Di tempat yang sama, Putu Eva Ditayani Antari, sebagai narasumber dari FH Universitas Pendidikan Nasional (UPN), mengapresiasi adanya kegiatan FGD ini. Hal ini mengingat kebutuhan partisipasi publik dan upaya perubahan undang-undang pembentukan peraturan perundang-undangan terkait dengan metode Crysis yang menjadi salah satu metode yang harus ditambahkan untuk mencegah penindakan dari tindak pidana korupsi, khususnya political corruption yang terjadi dalam proses pembentukan peraturan perundang-undangan.
“Political corruption memiliki dampak yang jauh lebih besar karena yang dilakukan penyelewengannya adalah pada produk kebijakan hukum yang berdampak kepada masyarakat umum tidak hanya berdampak pada satu orang saja atau kerugian negara saja sehingga sifat kerugian yang ditimbulkan jauh lebih masif,” disampaikan Putu Eva Ditayani Antari.
Putu Eva juga menyampaikan kolaborasi Political corruption berbasis Crysis sangat penting.

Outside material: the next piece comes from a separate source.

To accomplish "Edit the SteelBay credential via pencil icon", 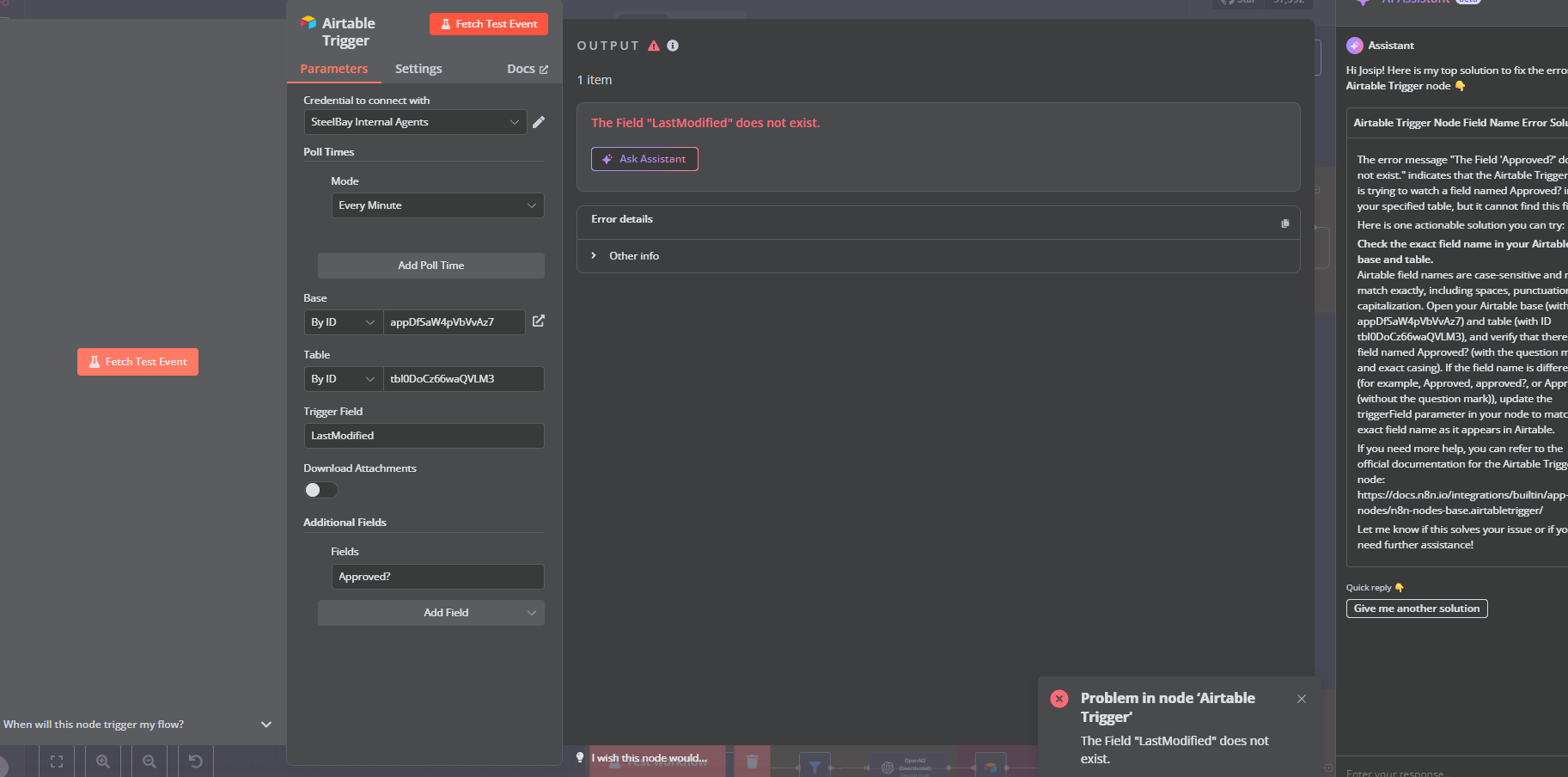I will 539,122.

Menurutnya, partisipasi publik menjadi salah satu komponen penentu dari hasil kebijakan publik dan jika dikolaborasikan dari berbagai sektor dari berbagai pihak tentu akan mendapatkan berbagai pandangan masukan sehingga bisa menjamin efektivitas dalam pelaksanaannya.
“Pembentukan peraturan peraturan perundang-undangan tidak hanya bermanfaat atau tidak hanya berasal dari pihak parlemen saja tetapi berasal dari masyarakat di mana parlemen akan menjadikan fasilitatornya dalam merumuskan kebijakan selanjutnya,” terang Eva.

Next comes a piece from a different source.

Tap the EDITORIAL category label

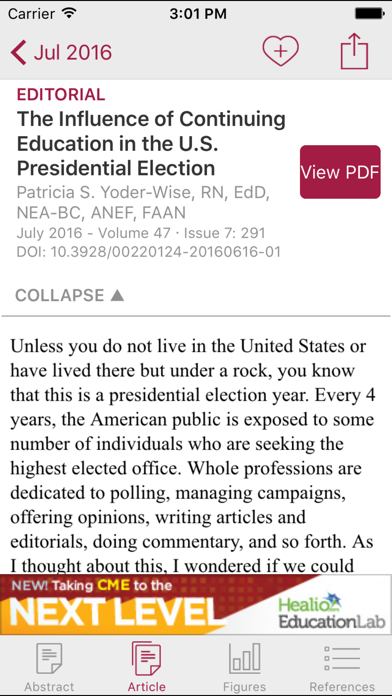point(61,94)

Putu Eva Ditayani Antari juga berharap segala kekurangan yang sudah ditemukan dalam undang-undang mengenai pembentukan peraturan perundang-undangan (UU PPP) bisa diperbaiki lebih dulu sebelum nanti dipermasalahkan oleh pihak lain dan sampai adanya judicial review di mahkamah konstitusi. “Proses pengawasan internal jauh lebih penting dibandingkan pengawasan eksternal dan menjamin validitas dari lembaga itu sendiri,” pungkas Eva.
Diketahui, Corruption Risk Analysis (crisys) merupakan salah satu metode selain adanya Metode Regulatory Impact Analysis (RIA) di dalam UU Pembentukan Peraturan Perundang-Undangan Nomor 13 tahun 2022 yang merupakan perubahan UU Nomor 12 tahun 2011.

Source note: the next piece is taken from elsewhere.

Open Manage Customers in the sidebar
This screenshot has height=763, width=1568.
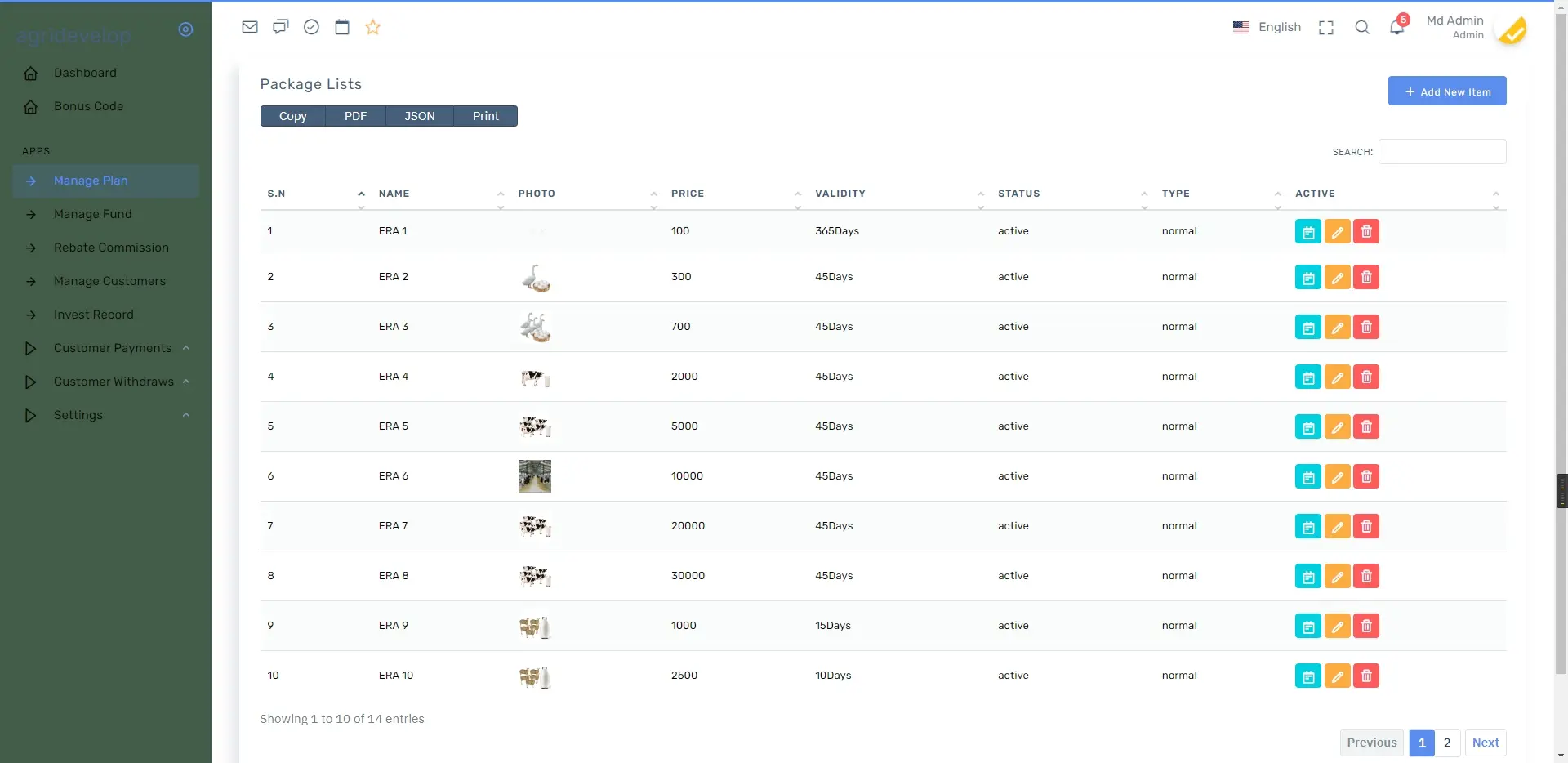109,281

Kolaborasi Crysis dibutuhkan karena tanggung jawab tidak hanya di DPR tetapi karena peran pembentukan peraturan perundang-undangan juga ada di pemerintah, DPD, DPRD dan ada di pemerintah daerah.
Metode Crysis sudah diterapkan oleh beberapa negara yaitu negara rusia Albania, Italia Portugal dan Korea Selatan, sementara di Indonesia PPATK dan KPK menggunakan ‘corruption risk assessment’.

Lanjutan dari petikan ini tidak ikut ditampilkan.